BRIEF
Only the lines from the one that includes "Select the 下载 folder in sidebar" through the last line below belong in the reply, copied exactly and without pictures.

SUPPLIED MATERIAL
◆ ◆ ◆ ◆ ◆
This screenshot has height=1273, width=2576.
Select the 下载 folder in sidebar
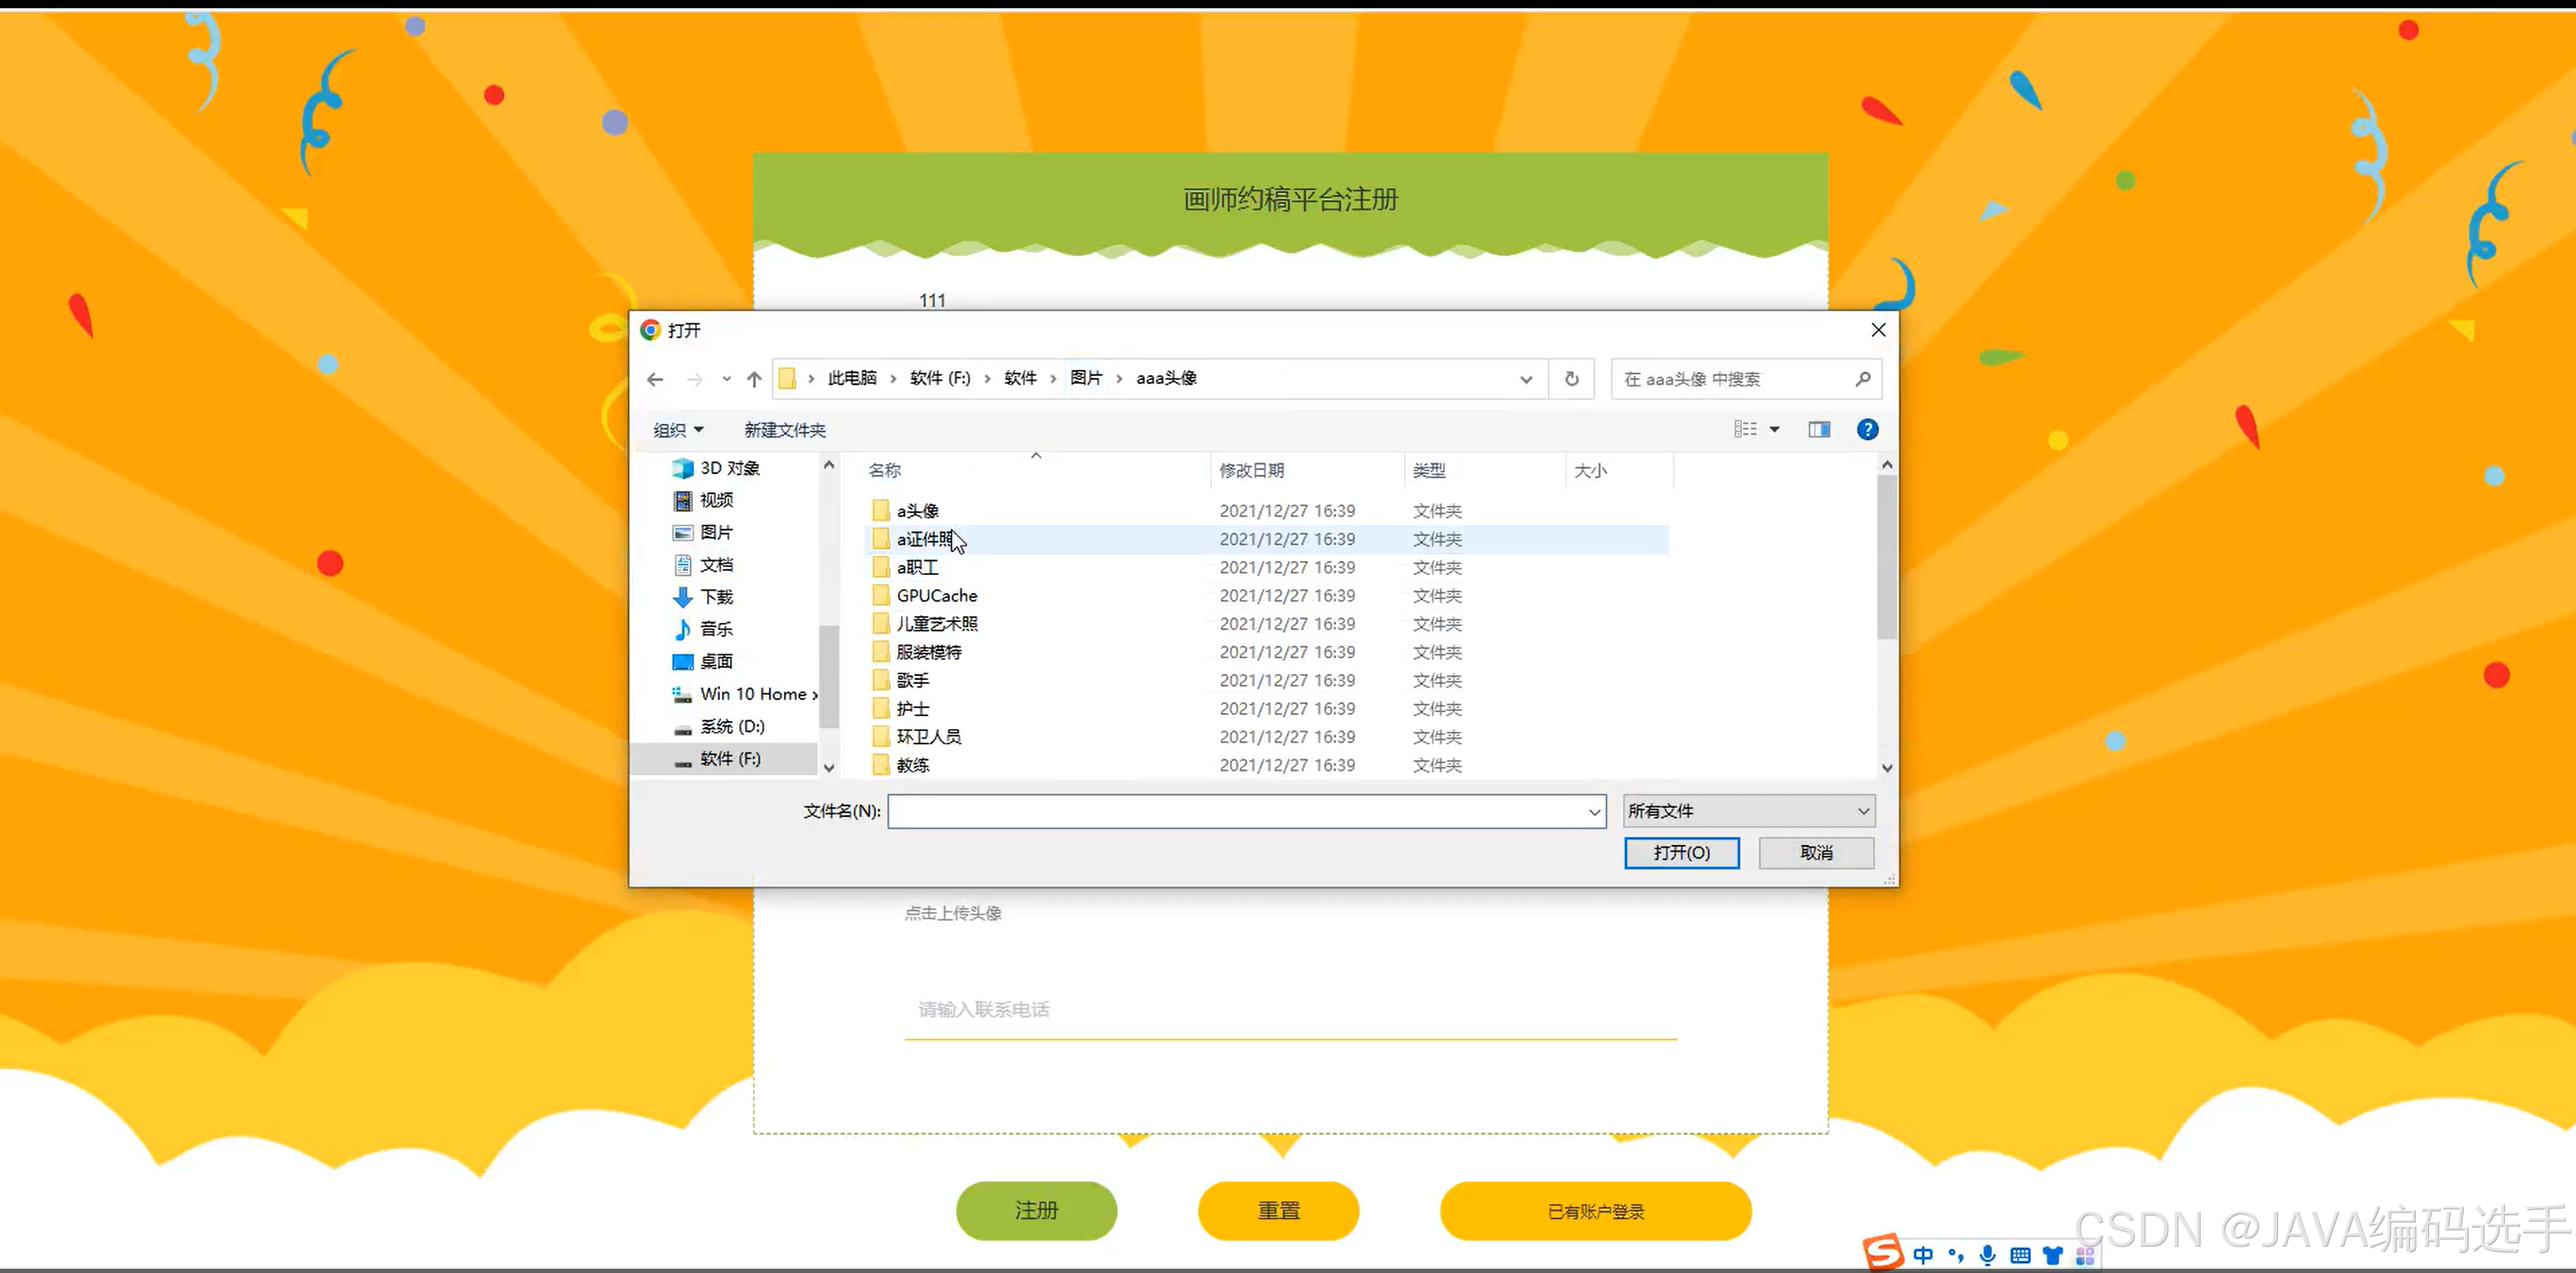coord(716,597)
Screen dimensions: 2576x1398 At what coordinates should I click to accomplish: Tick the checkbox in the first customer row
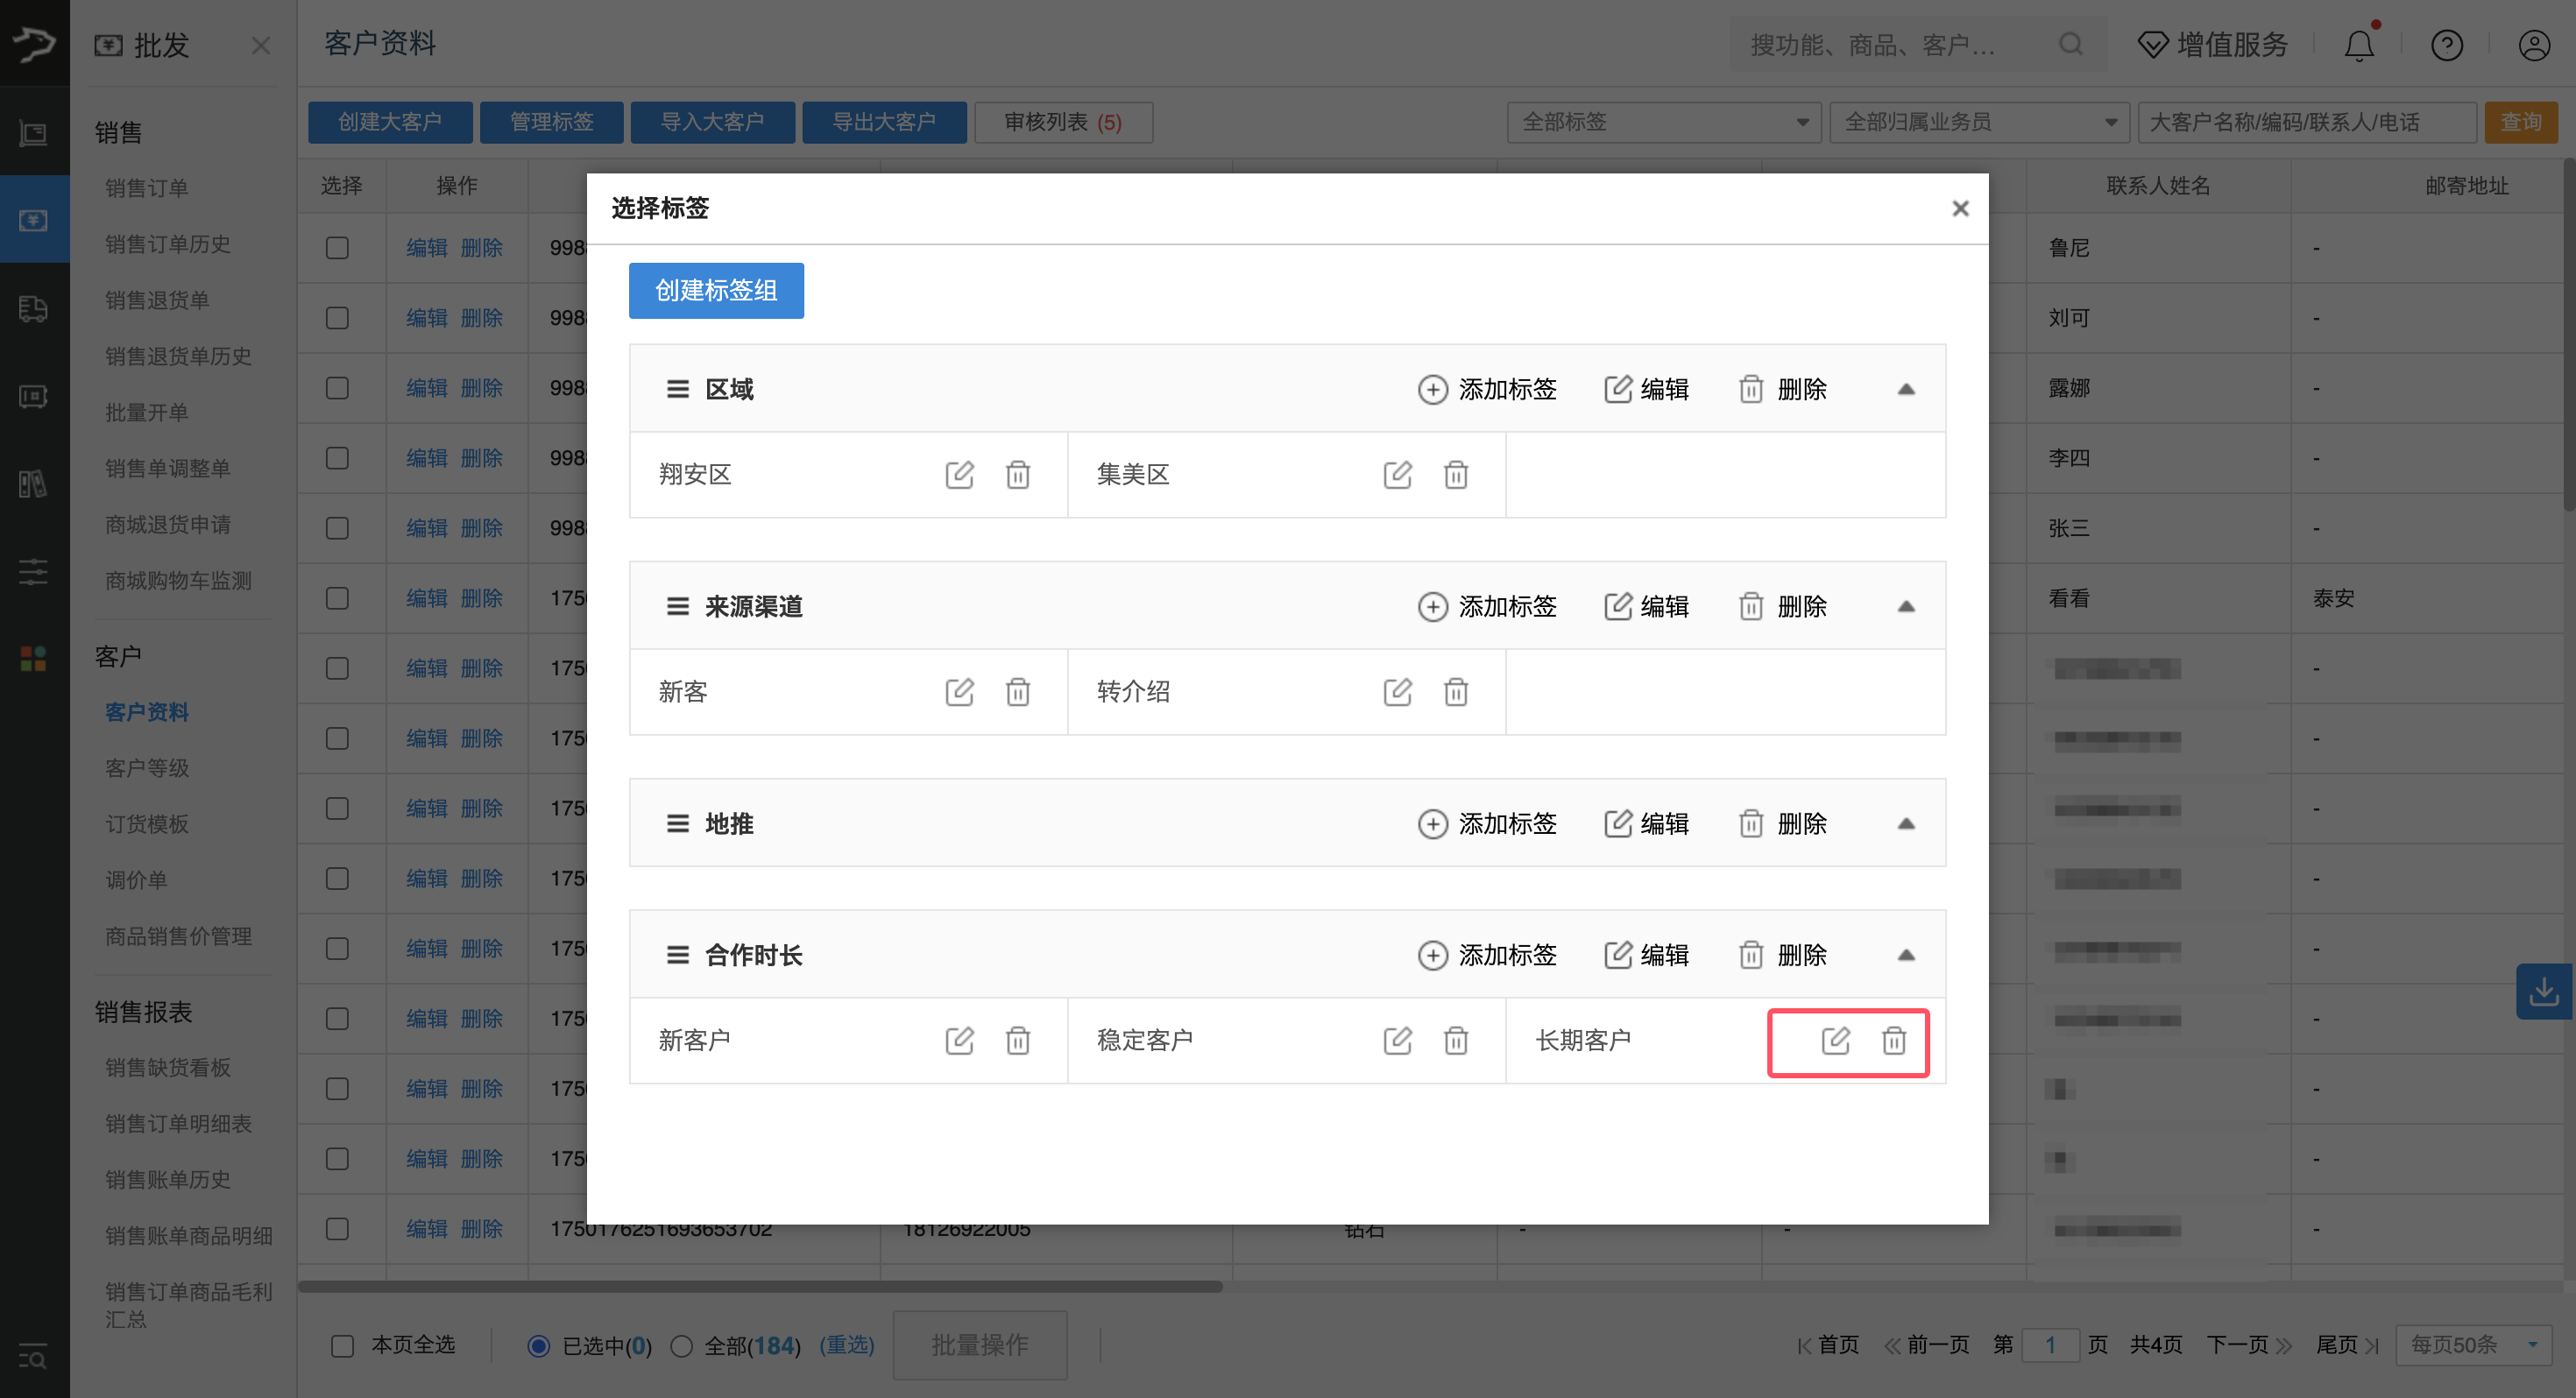click(337, 247)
◆ ◆ ◆ ◆ ◆
EXERCISE SOLUTION
Select the 下载 folder in sidebar
coord(716,597)
Screen dimensions: 2576x1398 At what coordinates should I click to accomplish: Tick the checkbox in the first customer row
click(337, 247)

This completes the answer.